= How to complete this task =
Only the text should be kept: print every entry below exactly and leave each image out.
Start of Provided material
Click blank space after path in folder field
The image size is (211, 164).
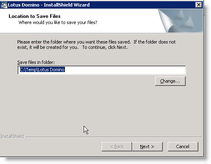pos(125,70)
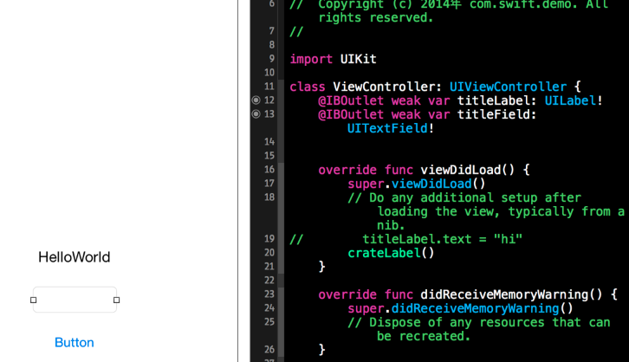Screen dimensions: 629x362
Task: Click the UITextField type in code
Action: tap(386, 128)
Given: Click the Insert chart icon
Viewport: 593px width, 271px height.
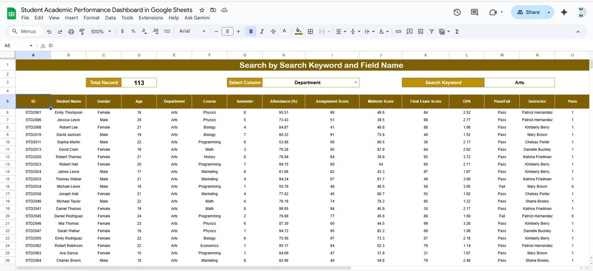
End of Provided material
= Written answer =
Click blank space after path in folder field
The image size is (211, 164).
pos(125,70)
Screen dimensions: 629x362
Task: Click the UITextField type in code
Action: tap(386, 128)
Given: Click the Insert chart icon
Viewport: 593px width, 271px height.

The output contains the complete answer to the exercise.